INSTRUCTIONS:
**a)** Please translate this sentence from the Carnival Corp. article below into Spanish: "Quarterly net income for example was up $500 million compared to 2023."
**b)** Duplicate the stretch of the Carnival Corp. article below from "Carnival Corporation, the" through "2024 and beyond.".

SOURCE PASSAGE:
◇ ◇ ◇ ◇ ◇ ◇ ◇

News in English

Carnival Corp. Beats Forecasts Emphasizing Momentum in Cruise Business

 

Carnival Corporation, the largest cruise ship operator with a fleet of approximately 90 ships, knocked off a series of new records during its second quarter providing further evidence of the continuing momentum and recovery in the cruise industry. Based on the strength of its quarterly results, which beat analysts’ estimates, the corporation also increased its full-year guidance joining the large other cruise companies, Royal Caribbean Group and Norwegian Cruise Line Holdings, based on strong pricing and booking increasing their forecasts for 2024 and beyond.

Analysts highlighted that it was a very strong quarter for Carnival Corp. and while maybe not a “blow out” it was solidly ahead of expectations. Quarterly net income for example was up $500 million compared to 2023. They set records for second quarter operating income ($560 million) which was five times 2023 levels based on record second quarter revenues of $5.8 billion. 

"We have made incredible strides in improving our commercial operations, strategically reallocating our portfolio composition, and formulating growth plans,” said Carnival Corporation's Chief Executive Officer Josh Weinstein. “Off the back of that effort, we closed yet another quarter delivering records, this time across revenues, operating income, customer deposits, and booking levels, exceeding our guidance on every measure."

Analysts noted that the company is maintaining its solid booking position with limited inventory across most brands for the remainder of 2024. Net per diems (the daily price for passengers) were up over six percent driven both by higher ticket prices and higher onboard spending. Analysts noted that the company is maintaining its strong pricing coming off a period of promotional fares which were used to rebuild the business after the pandemic.

The company continues to seek enhancements to its operations recently completing the transfer of the third ship from its Costa brand to Carnival Cruise Line, which they said is now the highest-returning brand in the company's global portfolio. With a strategy that includes two more mega-ship newbuilds for Carnival Cruise Line and consolidation of two ships from the P&O Australia brand, they noted Carnival Cruise Line will increase as a percentage of the corporation’s portfolio from 29 percent as of 2019 to 37 percent in 2028.

◇ ◇ ◇ ◇ ◇ ◇ ◇

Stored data
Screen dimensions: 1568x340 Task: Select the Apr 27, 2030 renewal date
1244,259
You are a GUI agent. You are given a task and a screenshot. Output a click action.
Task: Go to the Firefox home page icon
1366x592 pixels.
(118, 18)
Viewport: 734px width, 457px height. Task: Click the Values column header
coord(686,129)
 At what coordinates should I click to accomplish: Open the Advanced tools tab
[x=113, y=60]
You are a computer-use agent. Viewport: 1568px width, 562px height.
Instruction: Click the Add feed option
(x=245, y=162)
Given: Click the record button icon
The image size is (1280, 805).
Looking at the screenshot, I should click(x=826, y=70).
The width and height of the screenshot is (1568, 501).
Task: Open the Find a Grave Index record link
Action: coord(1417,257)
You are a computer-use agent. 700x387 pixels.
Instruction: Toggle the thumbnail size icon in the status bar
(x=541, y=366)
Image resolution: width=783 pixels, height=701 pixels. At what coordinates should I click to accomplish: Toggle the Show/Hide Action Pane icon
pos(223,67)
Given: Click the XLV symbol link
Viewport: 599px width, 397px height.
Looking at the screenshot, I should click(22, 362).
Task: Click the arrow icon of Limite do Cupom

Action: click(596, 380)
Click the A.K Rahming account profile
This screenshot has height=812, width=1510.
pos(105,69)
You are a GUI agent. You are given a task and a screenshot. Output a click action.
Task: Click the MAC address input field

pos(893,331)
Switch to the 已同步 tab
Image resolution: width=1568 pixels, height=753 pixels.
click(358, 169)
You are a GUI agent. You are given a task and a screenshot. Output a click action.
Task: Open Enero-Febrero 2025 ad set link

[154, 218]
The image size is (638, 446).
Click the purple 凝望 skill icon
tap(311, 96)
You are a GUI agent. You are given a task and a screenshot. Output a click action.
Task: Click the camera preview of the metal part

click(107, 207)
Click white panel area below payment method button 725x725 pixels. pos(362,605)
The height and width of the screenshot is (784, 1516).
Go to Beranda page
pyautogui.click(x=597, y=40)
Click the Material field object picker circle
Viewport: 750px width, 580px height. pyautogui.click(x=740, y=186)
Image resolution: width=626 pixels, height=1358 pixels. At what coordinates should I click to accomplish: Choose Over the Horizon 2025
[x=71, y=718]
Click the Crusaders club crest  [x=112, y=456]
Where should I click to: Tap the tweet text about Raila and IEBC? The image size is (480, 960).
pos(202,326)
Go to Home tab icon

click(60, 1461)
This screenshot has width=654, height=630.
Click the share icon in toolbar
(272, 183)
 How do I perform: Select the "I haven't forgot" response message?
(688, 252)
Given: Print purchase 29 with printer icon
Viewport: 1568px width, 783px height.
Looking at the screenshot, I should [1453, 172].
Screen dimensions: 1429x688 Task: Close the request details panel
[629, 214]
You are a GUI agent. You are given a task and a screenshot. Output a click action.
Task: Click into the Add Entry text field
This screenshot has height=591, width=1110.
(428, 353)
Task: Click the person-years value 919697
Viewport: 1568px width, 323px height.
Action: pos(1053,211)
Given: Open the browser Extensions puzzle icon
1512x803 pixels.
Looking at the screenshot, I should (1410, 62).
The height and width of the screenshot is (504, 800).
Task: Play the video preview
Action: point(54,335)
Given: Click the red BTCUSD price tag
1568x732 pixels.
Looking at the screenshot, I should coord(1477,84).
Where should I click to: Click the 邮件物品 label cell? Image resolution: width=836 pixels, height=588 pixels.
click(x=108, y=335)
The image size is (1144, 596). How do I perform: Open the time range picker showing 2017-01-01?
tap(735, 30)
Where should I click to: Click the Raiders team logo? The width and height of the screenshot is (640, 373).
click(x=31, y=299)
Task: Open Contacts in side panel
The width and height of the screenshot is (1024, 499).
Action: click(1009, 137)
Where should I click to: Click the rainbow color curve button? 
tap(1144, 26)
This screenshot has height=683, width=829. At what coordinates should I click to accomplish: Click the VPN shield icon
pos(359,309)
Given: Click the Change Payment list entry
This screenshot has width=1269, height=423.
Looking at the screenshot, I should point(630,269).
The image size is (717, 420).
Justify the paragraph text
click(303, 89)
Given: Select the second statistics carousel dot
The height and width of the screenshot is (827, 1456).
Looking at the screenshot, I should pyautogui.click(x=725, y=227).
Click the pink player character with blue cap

◇ ◇ ◇ ◇ ◇ ◇ ◇

SET OF ANSWERS:
**a)** Por ejemplo, la utilidad neta trimestral aumentó 500 millones de dólares en comparación con 2023.

**b)**
Carnival Corporation, the largest cruise ship operator with a fleet of approximately 90 ships, knocked off a series of new records during its second quarter providing further evidence of the continuing momentum and recovery in the cruise industry. Based on the strength of its quarterly results, which beat analysts’ estimates, the corporation also increased its full-year guidance joining the large other cruise companies, Royal Caribbean Group and Norwegian Cruise Line Holdings, based on strong pricing and booking increasing their forecasts for 2024 and beyond.